## Task objective
Could you switch "screenshot" to "image" in the data from the line containing "Click PP粒 link in 延安炼厂 row" through the end and give those lines again with everything else unchanged, leaving the pictures out?

— BEGIN Supplied records —

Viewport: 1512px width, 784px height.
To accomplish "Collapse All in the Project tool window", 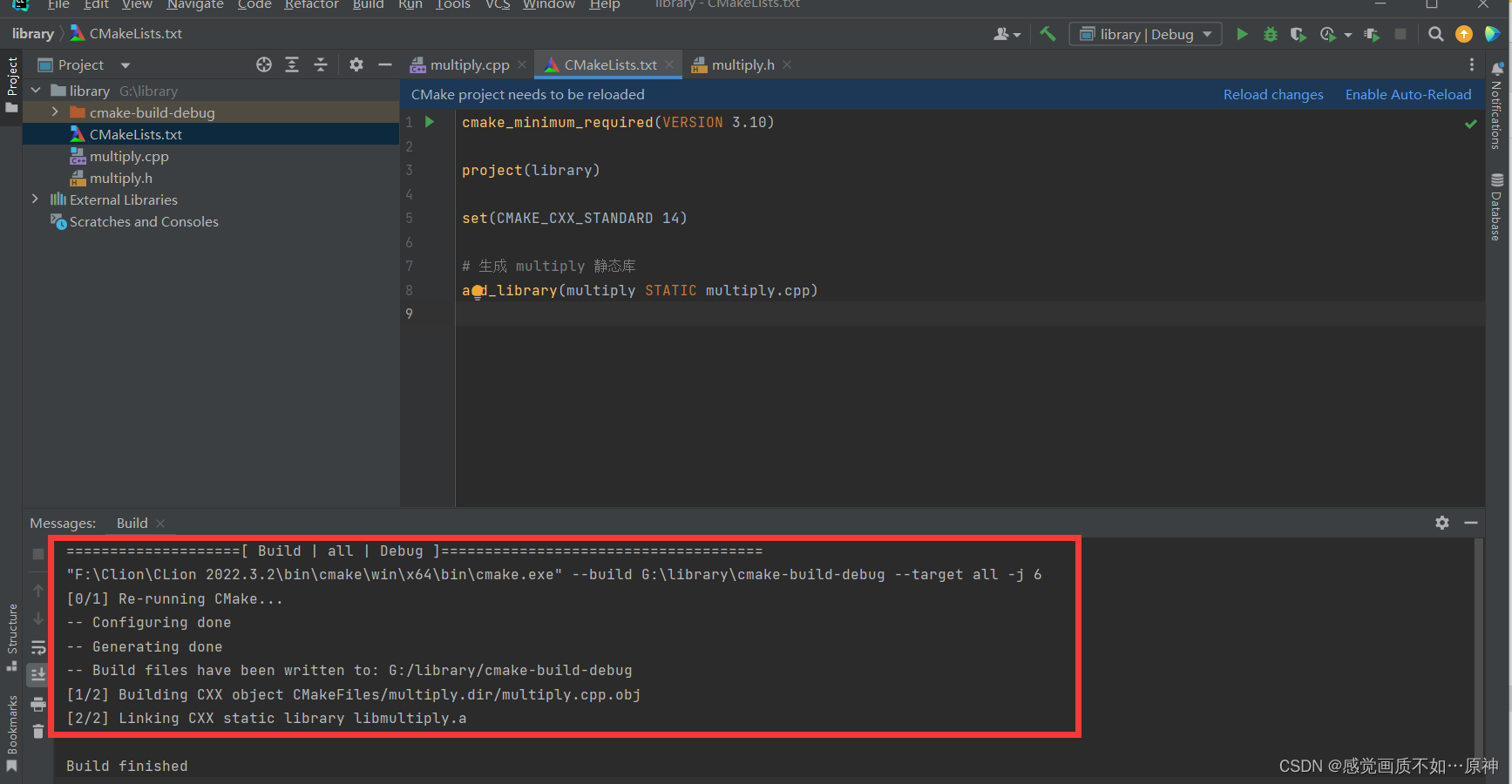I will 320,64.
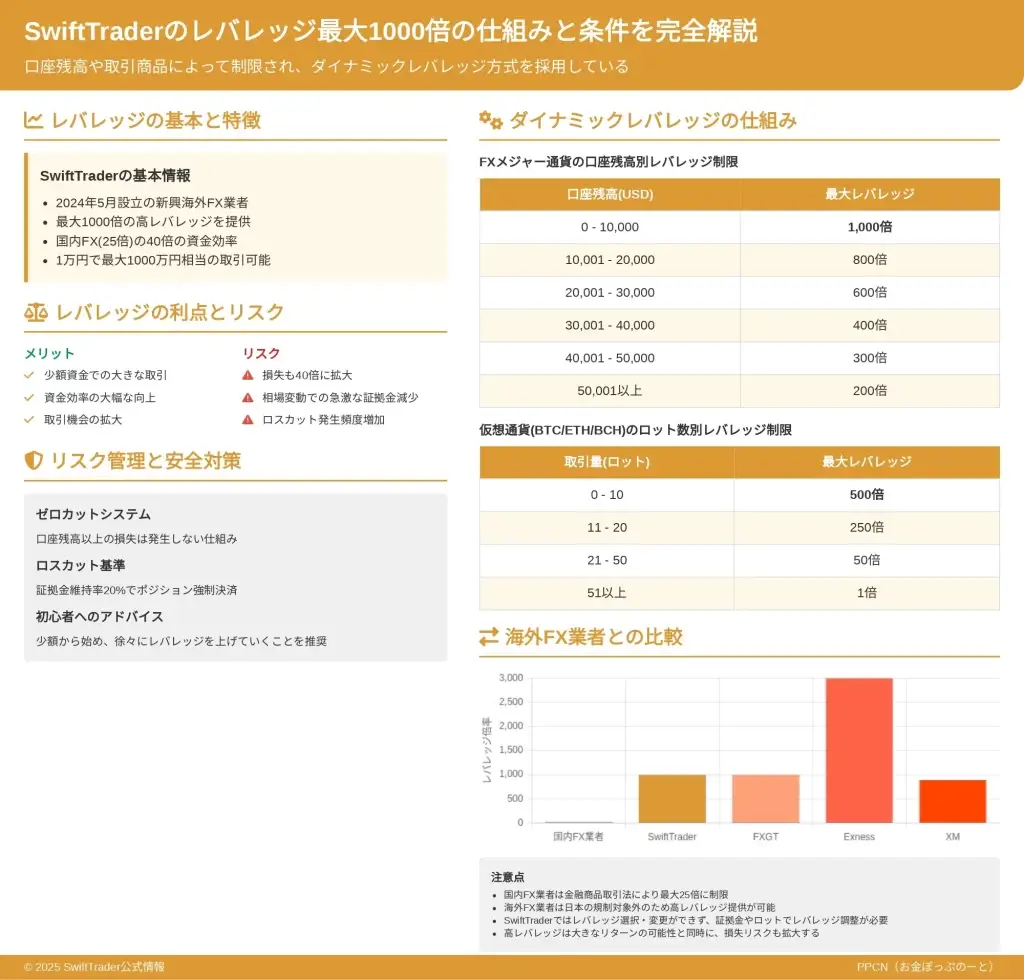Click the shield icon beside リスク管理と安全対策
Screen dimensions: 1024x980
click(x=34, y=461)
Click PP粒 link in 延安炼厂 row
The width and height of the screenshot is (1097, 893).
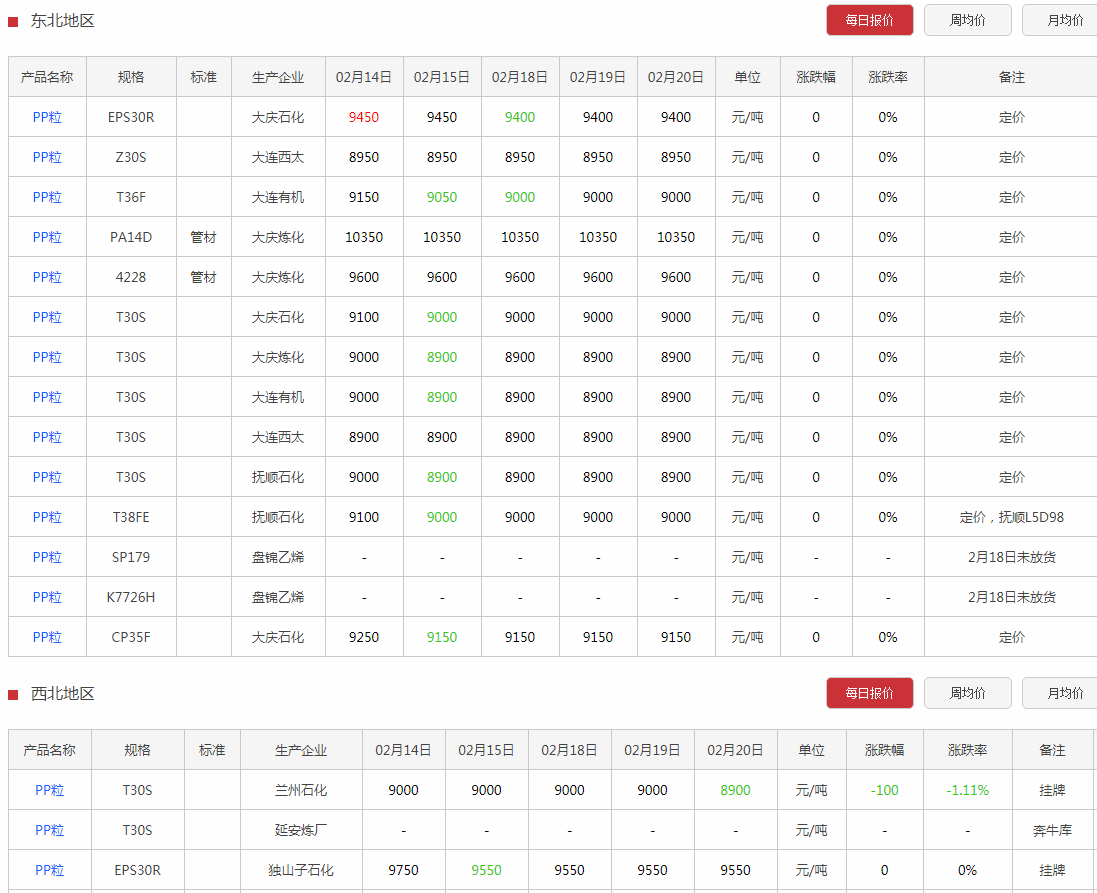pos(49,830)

— END Supplied records —

## Complete answer
Click PP粒 link in 延安炼厂 row
The width and height of the image is (1097, 893).
pos(49,830)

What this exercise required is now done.